Sort of. It jumped forward to their child Mabel as an adult (Janeane Garafolo) and Paul and Jamie separated, ending when they reconciled. About as lame as the ending of Seinfeld. And Cheers.

I could see it ending like that, if only because it would explain why the kids asked the question and put up with such a long answer.

I don’t know what happens in what year, but I was wondering if the mother CAN’T be dead shortly after the last episode because she goes to Ted, Marshall, and Lily’s college reunion and doesn’t she go to the hospital in the whole Barney fake out from the meatball sub one? That could all have happened “before” this restaurant scene or she could have kicked it after, but I’m so confused given the timeline we’ve seen.

Seinfeld, yes. Cheers, absolutely not. “Sorry, we’re closed.” Great episode, with a final beat that didn’t try too hard.
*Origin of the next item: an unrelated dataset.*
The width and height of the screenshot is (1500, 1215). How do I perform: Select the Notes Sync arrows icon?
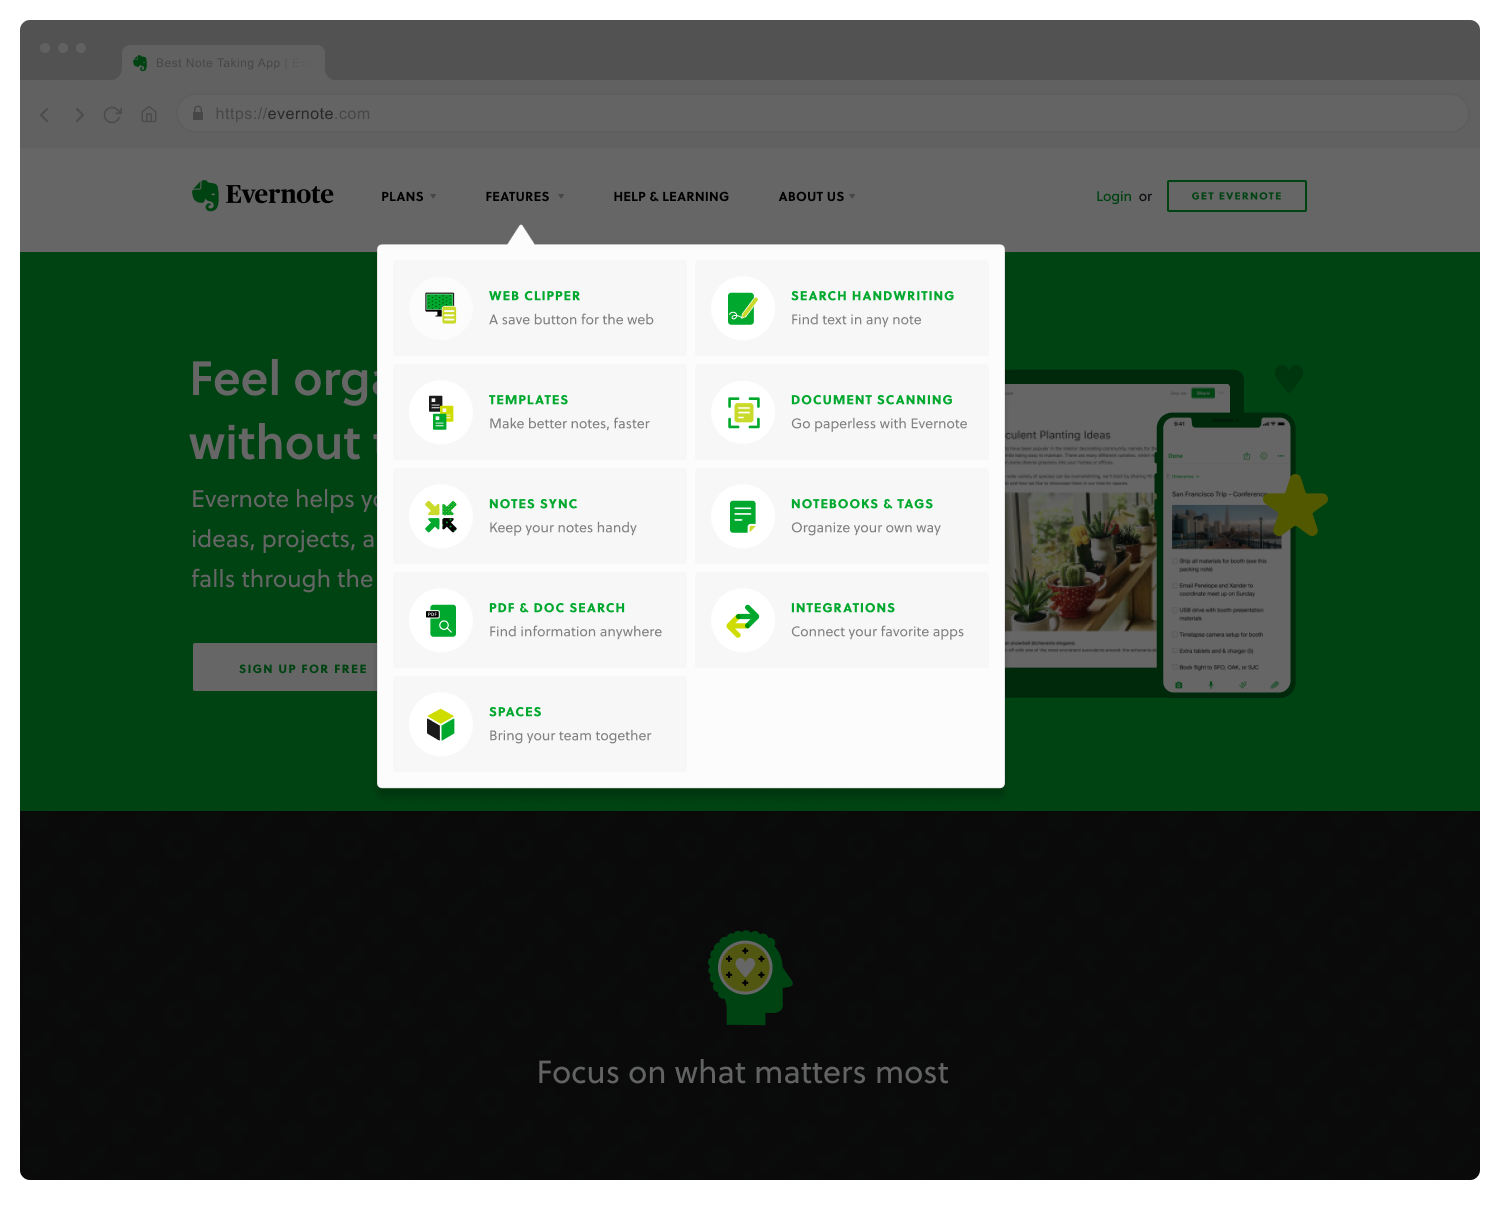[440, 516]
There is that… the kids are (somewhat) putting up with such a long answer for a reason. And I don’t think its because they are really interested in knowing all this stuff about Ted’s friends before he actually met their mother. Why sit through such a long story? I mean I think we all, a while ago, though the framing device had been surpassed and was now a hindrance that the story was about Ted’s adventures and most of the time had nothing to do with the meeting of the mother, but maybe there was something to the framing device after all.
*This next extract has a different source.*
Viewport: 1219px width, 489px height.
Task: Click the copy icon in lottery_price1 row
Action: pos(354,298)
This is the bit that doesn’t make sense to me. It fits in with the interpretation because the mother never makes an appearance as narrative voice, so she’s presumably missing, but she also never appears in the story, which is kinda hard to stomach. So these kids have lost their mother, and their father sits them down and tells them the story of how he met her over 9 hours(seasons) and the mother only makes a tiny appearance in the last half hour or so?

Wasn’t there a moment in an early-ish episode when the mother walked through the background while Future-Ted was talking to the kids?

I think the mother is dying. They’re reminiscing about old times and she realizes that she isn’t going to live to see her daughter’s wedding.

Ted mentions a couple times when his and the Mothers stories intersect (when he teacher her class, the yellow umbrella stuff) “kids, you already know…”.

So the kids have already heard all the Mothers parts of the story. Ted’s telling them his parts. Which are pretty flattering to the (late?) Mother, even if she isn’t in them, since they’re all about how the Universe drove him to find the perfect woman.

So sis and I just watched the ep from the web (using her Roku). After that second bit of dialog, she turned to me and said

[spoiler]She’s gonna die. She says that she gets it, too. There has to be some sense of finality to explain why the stories actually stop. With all the jumping around, stopping at meeting the mother doesn’t make sense.

She did say that it might mean something that happened to her mother, but getting that upset 10 years on seems a bit weird.[/spoiler]

After that episode, she had me watch the pilot (which apparently left out a lot of the jokes in the script, although she said some of them came back in flashbacks) and then the first slap video, so we could end on a happy note. I’m actually thinking I may stop watching if it’s going to get all somber, as I don’t want the melancholy mood to ruin my enjoyment. But, then again, maybe it’s best to get them over with.